Not an urgent request, but it might make an excellent tutorial. It would be interesting to find new ways to visualize a nodeBox network, or even animate it! This would also let us save our beautiful networks as PDFs, print them, and hang them on the wall!

  1. Support Staff 1 Posted by john on 08 Mar, 2015 11:09 PM

    john's Avatar


    I was able to answer my second question. It turns out it's quite possible to draw NodeBox networks in NodeBox (see attached screenshot).

    The trick is to convert the XML text of a .ndbx file to JSON using commonly available tools like this online converter:

    You can then paste the JSON text into a new file, upload it somewhere, and then import it into your NodeBox sketch using the http_get node, and hook that node to some query_json nodes (one for the nodes, one for the connections, etc.).

    From there it's just a matter of looking up what you need, drawing rectangles, connecting them with a link node, and so forth. The only tricky bit was drawing the individual input ports. For this I had to make a CSV file to list the port order for every node and port used in the network.

    As you can see from the attached screenshot, the output is quite legible. Both nodes and links are colored according to node category. I didn't show the rendered node or node comments, but this would not be hard.

    Now that I can draw my own networks, it would be easy to add side notes and callouts, insert a zoomed-in view of a subnetwork, alter the color scheme and add a legend, etc.

    I think it's very cool that NodeBox can draw itself. It's a nice illustration of the power of this tool.

    I will post what I have so far in the "Show Your Work" forum so other people can download draw-network and give it a spin on their own networks. If anyone comes up with some nice network drawings, please post some screenshots!
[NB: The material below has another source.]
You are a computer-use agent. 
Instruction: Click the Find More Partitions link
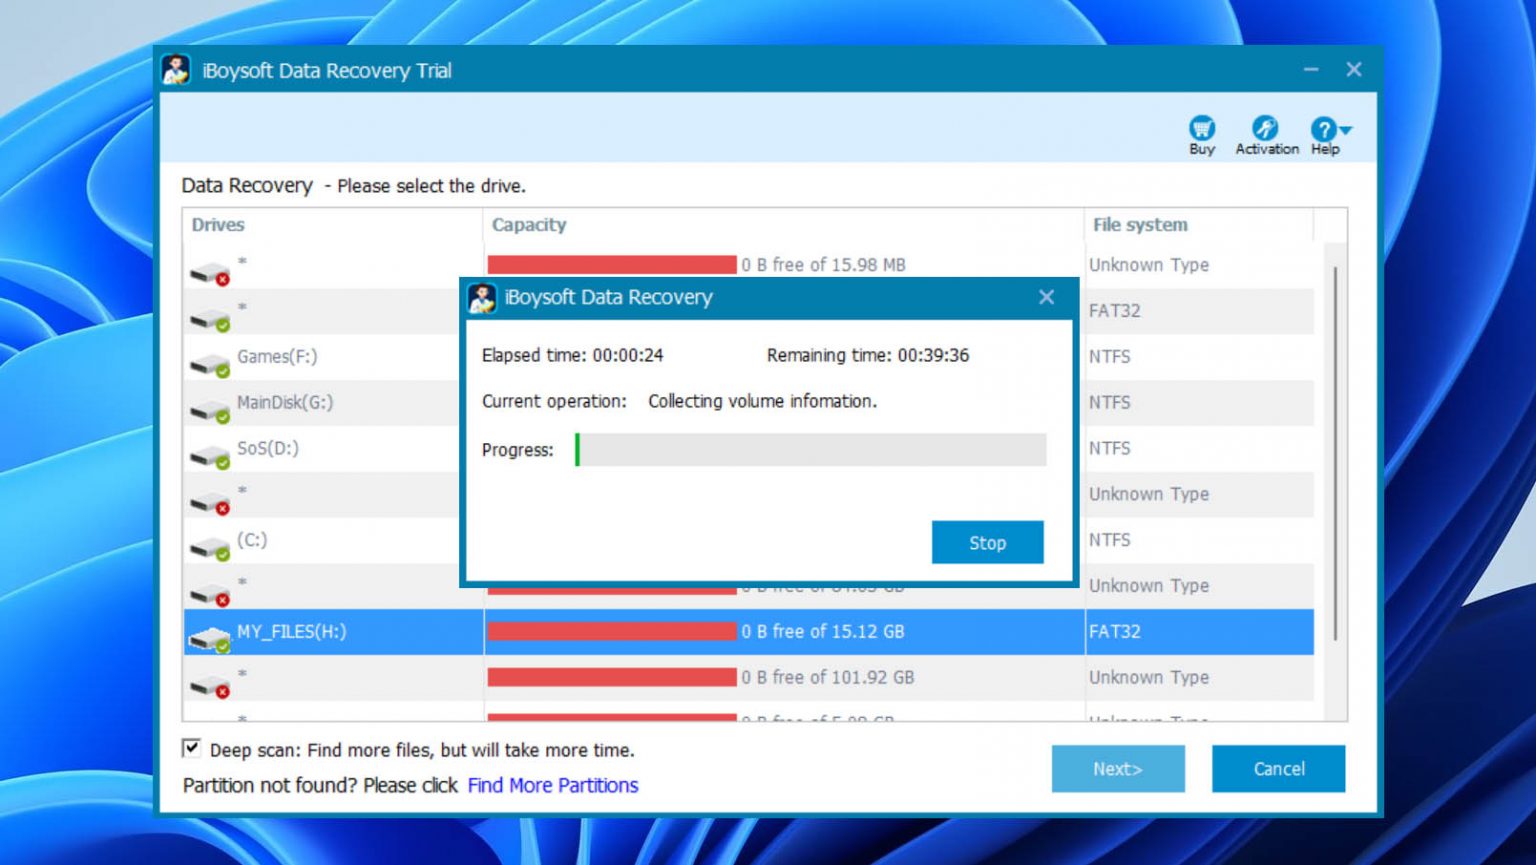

  2. Support Staff 2 Posted by Frederik De Ble... on 09 Mar, 2015 09:37 AM

    Frederik De Bleser's Avatar

    To answer your first question, the nodes could be seen as universal "verbs" that can be programmed in any language. Most of the nodes are currently implemented in Java, though (and in JavaScript as well in NodeBox Live). The NodeBox engine is also written in Java, but is quite straightforward to port to other languages.

    The graphics operations can be quite complex because some depend on functionality provided by the Java APIs, so it would be some work to port those (for example, "compound path" that works much like Illustrator's Pathfinder).
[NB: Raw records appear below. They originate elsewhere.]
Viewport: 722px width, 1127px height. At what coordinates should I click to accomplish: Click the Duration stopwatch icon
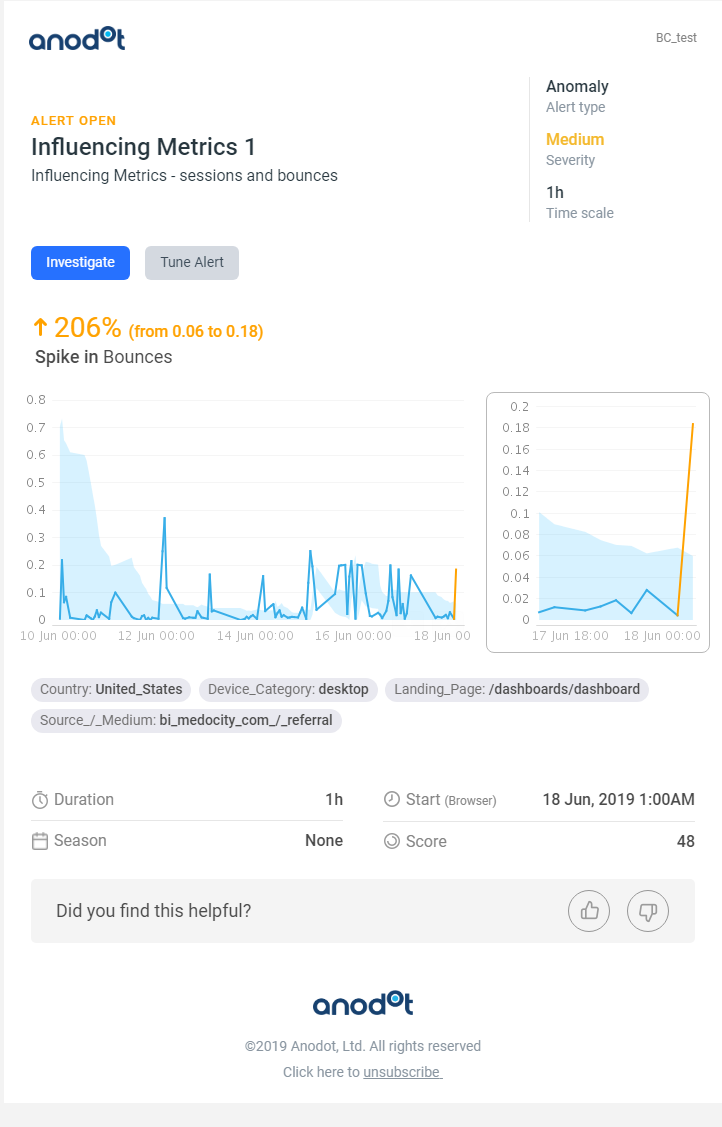coord(40,800)
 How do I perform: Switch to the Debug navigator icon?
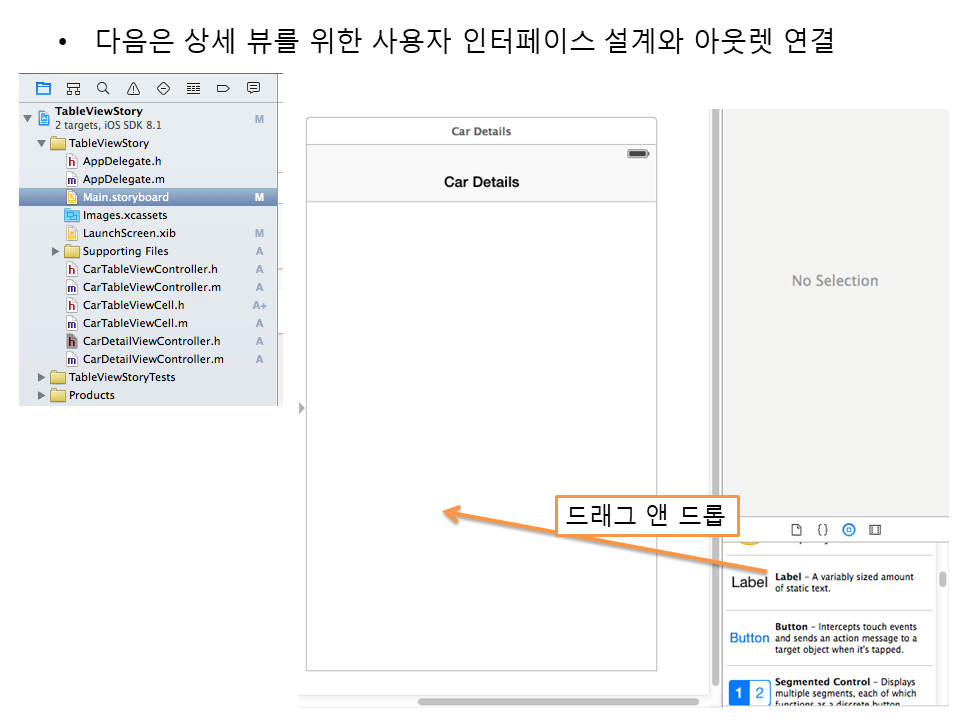(193, 88)
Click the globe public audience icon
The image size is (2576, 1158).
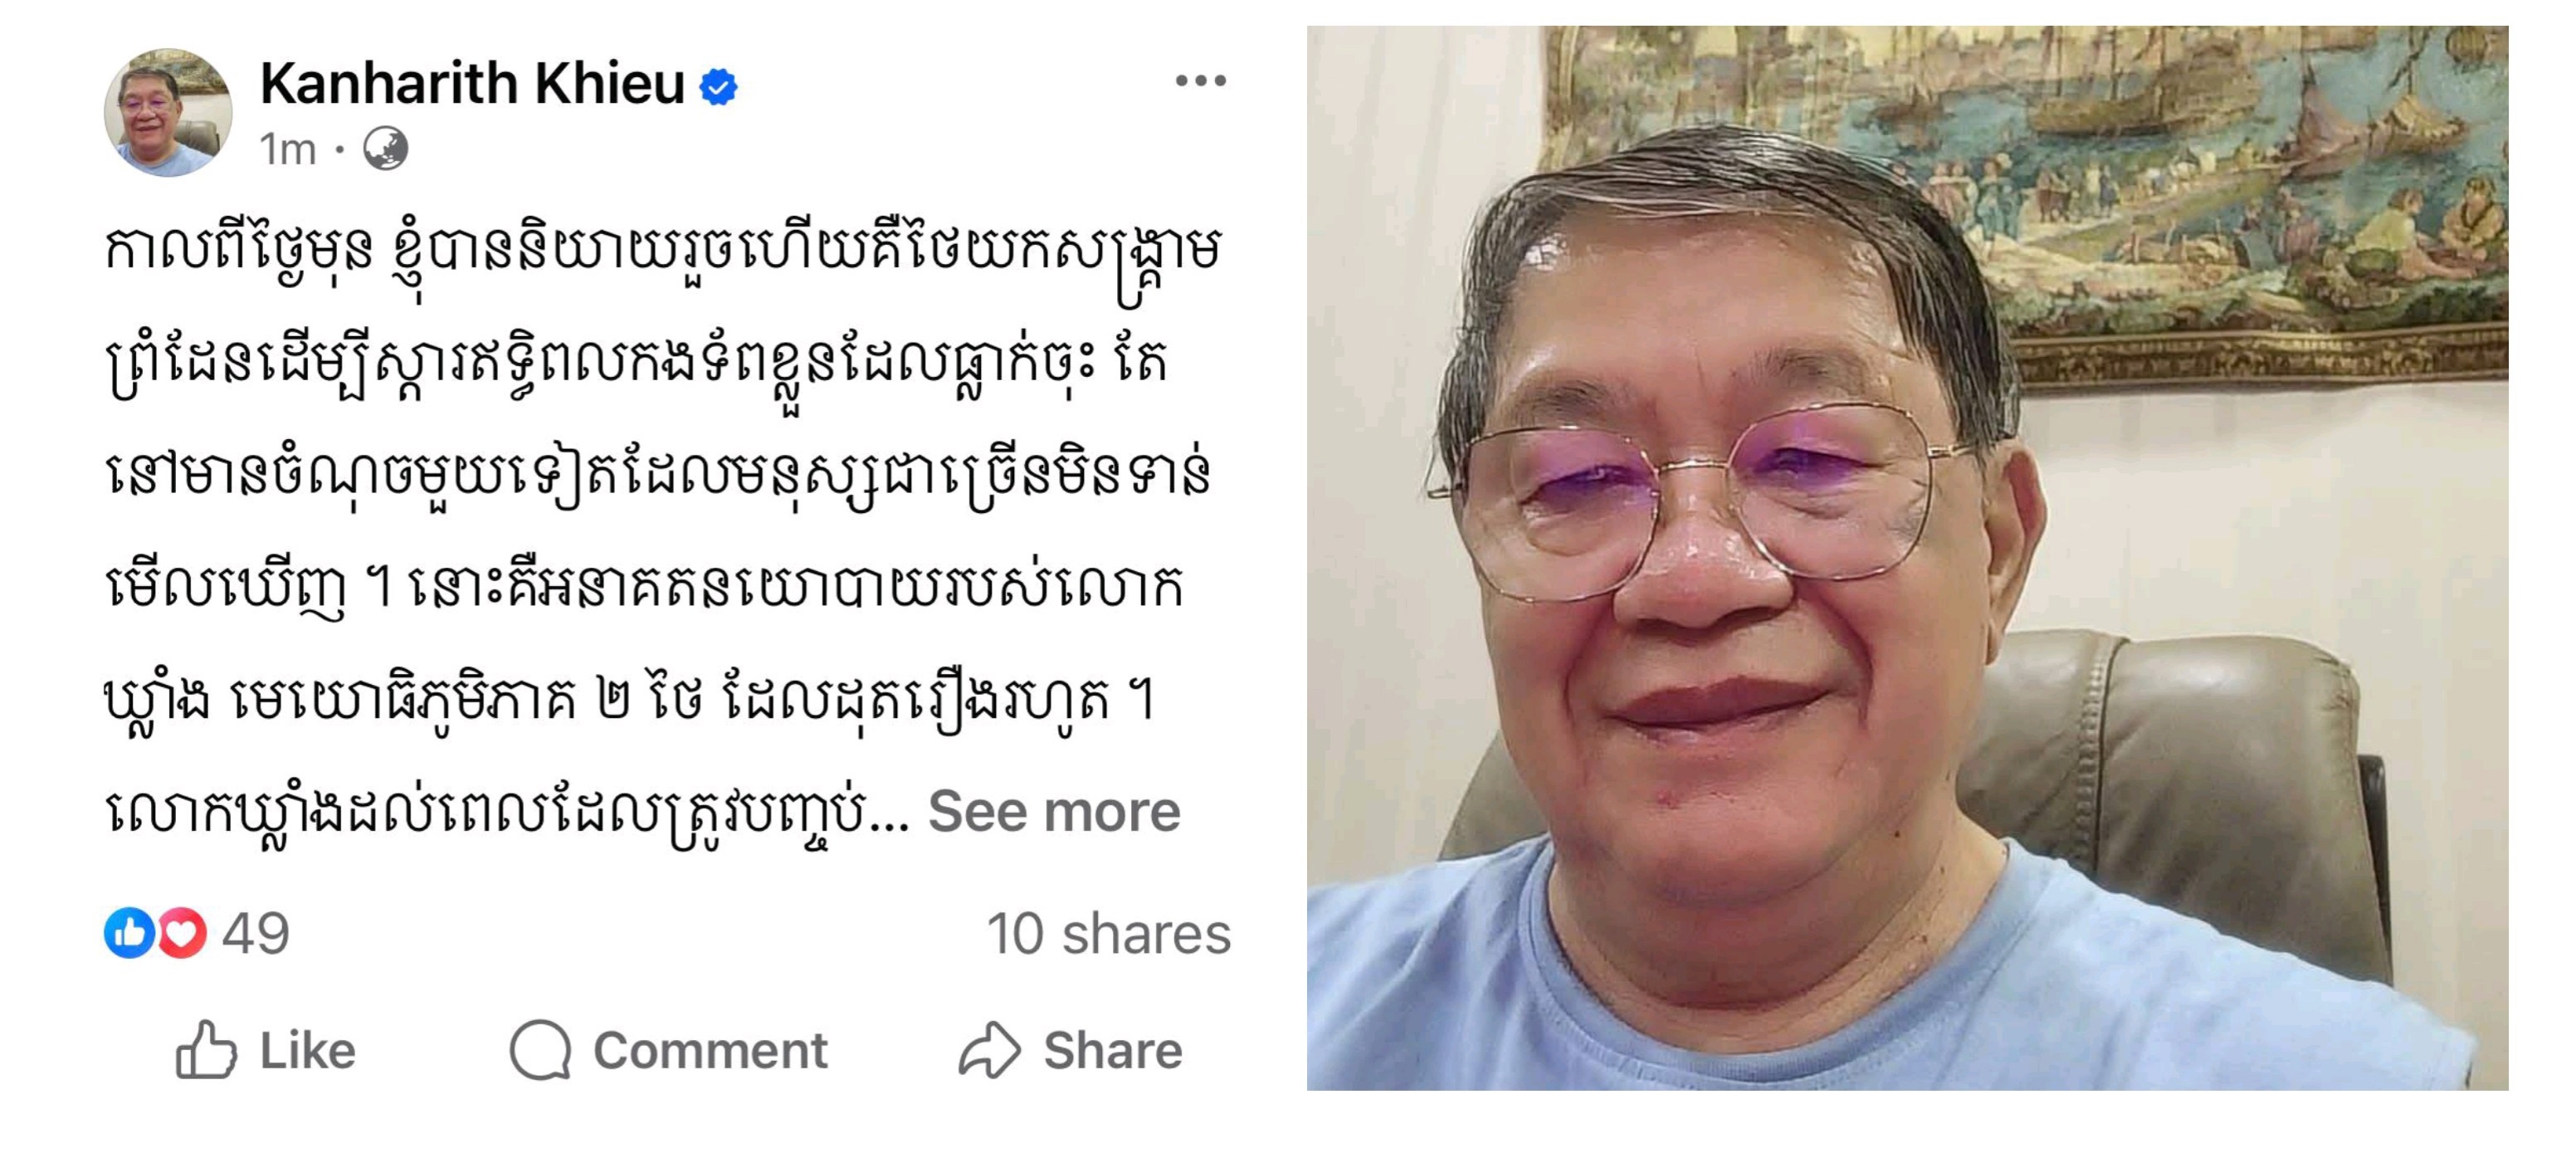[385, 149]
    When we were porting the nodes to JavaScript, we created a dashboard that showed which nodes are there and which nodes still needed to be ported. This might be a helpful overview for you as well:

  3. 3 Posted by grolicus on 11 Mar, 2015 09:50 AM

    grolicus's Avatar

    john : "I like to develop interactive visualizations for the iPad ON the iPad.". I'm very much in the same boat, and I'm guessing we're not isolated cases..
    Frederik : just curious, "I understand that NodeBox Live would someday let me run NodeBox within mobile Safari". Would that be the full NodeBox experience (albeit running in a browser), or a limited version ? Any (even very sketchy) timeline on that ?

  4. Support Staff 4 Posted by Frederik De Ble... on 20 Mar, 2015 07:20 PM

    Frederik De Bleser's Avatar

    We're now doing testing with small groups to fix major outstanding bugs, I hope to release something after the Easter holiday.

    I'll also send you an invite so you can get started early :-)



  5. 5 Posted by shanejez on 21 Jun, 2015 08:18 PM

    shanejez's Avatar

    What's the ETA on the Nodebox web platform? I would love to be able to learn more about Nodebox on the go with my iPad. I am a new addition to the node based design world and I am trying to squeeze in my eduction time where possible.

  6. Support Staff 6 Posted by Frederik De Ble... on 21 Jun, 2015 08:33 PM

    Frederik De Bleser's Avatar

    We're close to beta. However, the editor will only work on desktop browsers for now, not on iPad. You will be able to view the output in an embed view using any browser, of course.